Pur essendo la maggioranza, centroamericani e sudamericani non sono gli unici ad avventurarsi verso la rotta americana. Ci sono anche indiani, africani e mediorientali. Non bisogna dimenticare un’altra porzione dell’immigrazione illegale. Si tratta di coloro che hanno messo piede nella nazione in piena regola, con un visto rilasciato dalle autorità statunitensi, ma che poi hanno finito per restare illecitamente oltre la data di scadenza del documento. Una fetta abbondate (il 40 per cento del totale), in cui si ritagliano uno spazio anche gli illegali europei.
Tre almeno i fattori che continuano a rendere incandescente il fronte meridionale. Innanzitutto la convinzione iniziale che l’era della “tolleranza zero” di Donald Trump fosse archiviata e che Biden avrebbe affrontato con meno intransigenza la questione. Ma non solo. A spingere migliaia di migranti, la recrudescenza di povertà, corruzione e violenza. A tutto ciò si aggiungono i reflui della pandemia che hanno inasprito l’instabilità economica, sociale e politica già gravissima in Messico (da cui arriva la maggior parte del flusso), nel cosiddetto Triangolo del Nord che include El Salvador, Honduras e Guatemala (una delle più consistenti aree di emigrazione negli ultimi anni), ma anche in Paesi come Ecuador, Nicaragua, Venezuela, Haiti, Brasile e Cuba.
Intanto Joe Biden non ha ancora visitato il confine, denunciano delusi gli attivisti e l’ala progressista che in questa presidenza avevano riposto grandi speranze. In campagna elettorale, l’allora candidato aveva assicurato il suo impegno per la costruzione di un sistema di immigrazione più giusto ed umano. La polpetta resta avvelenata per il partito democratico. All’inizio del mandato, il presidente aveva incaricato la vice Kamala Harris di fronteggiare l’emigrazione dall’America Centrale, «affrontandone le radici».
L’approccio non ha sortito risultati significativi - né politici né mediatici - tanto da incidere negativamente sulla popolarità di Harris, in caduta libera. Secondo un sondaggio Harvard Caps/Harris, solo il 35 per cento degli elettori approva le politiche dell’amministrazione in materia. Diverse le pietre d’inciampo. Ad esempio, scatenando il malcontento della sinistra del partito e delle organizzazioni che si battono per i diritti dei migranti, Biden ha mantenuto il famigerato Titolo 42 - aspramente criticato durante la presidenza Trump - che nel corso dell’emergenza sanitaria permette l’espulsione automatica al fine di contenere la pandemia (brucia ancora il disastro mediatico del rimpatrio di circa quattromila immigrati provenienti da Haiti, arrivati a Del Rio, in Texas).

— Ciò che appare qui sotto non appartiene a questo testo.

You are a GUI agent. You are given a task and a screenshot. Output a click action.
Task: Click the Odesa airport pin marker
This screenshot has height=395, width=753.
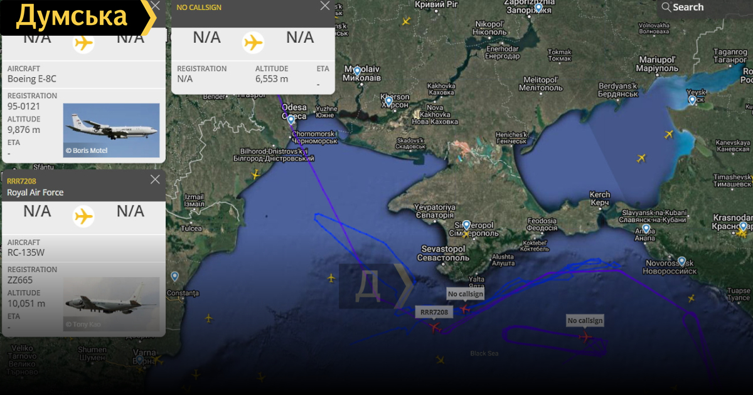pyautogui.click(x=291, y=119)
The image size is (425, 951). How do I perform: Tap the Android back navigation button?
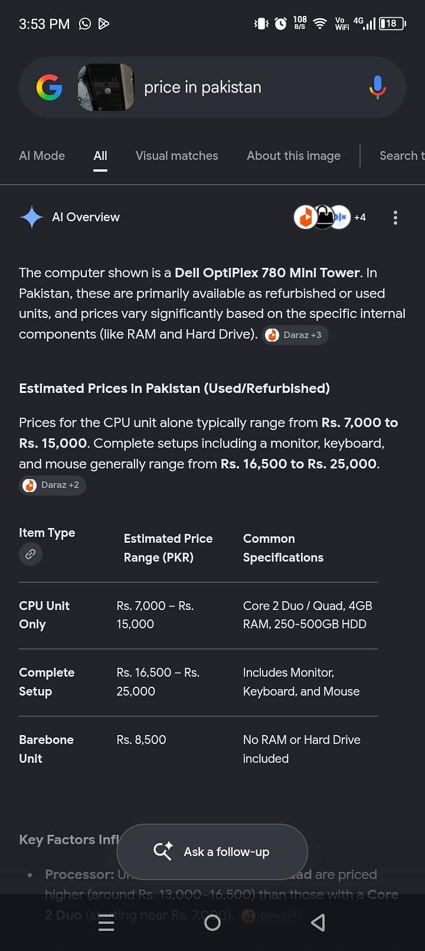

Il Titolo 42, ribadiscono i Cdc (i Centri statunitensi per il controllo e la prevenzione delle malattie) resterà in vigore fino a quando l’ingresso degli stranieri smetterà di costituire un “grave pericolo” per la salute pubblica. Un approccio, quello di Joe Biden, definito a più riprese bifronte: da un lato la spinta ad implementare politiche più morbide per chi è già sul suolo nazionale; dall’altro, invece, un piglio più intransigente al confine. Capitolo a parte, poi, resta quello dei rifugiati. Lo scorso aprile il presidente aveva fermato a 15mila - lo stesso numero stabilito da Trump - il limite. La bufera derivata lo aveva spinto a far lievitare il numero a 62500. Il prossimo anno ad essere accolti saranno in 125mila. A cui si aggiungono gli oltre 70mila profughi afghani già alloggiati stabilmente in territorio americano.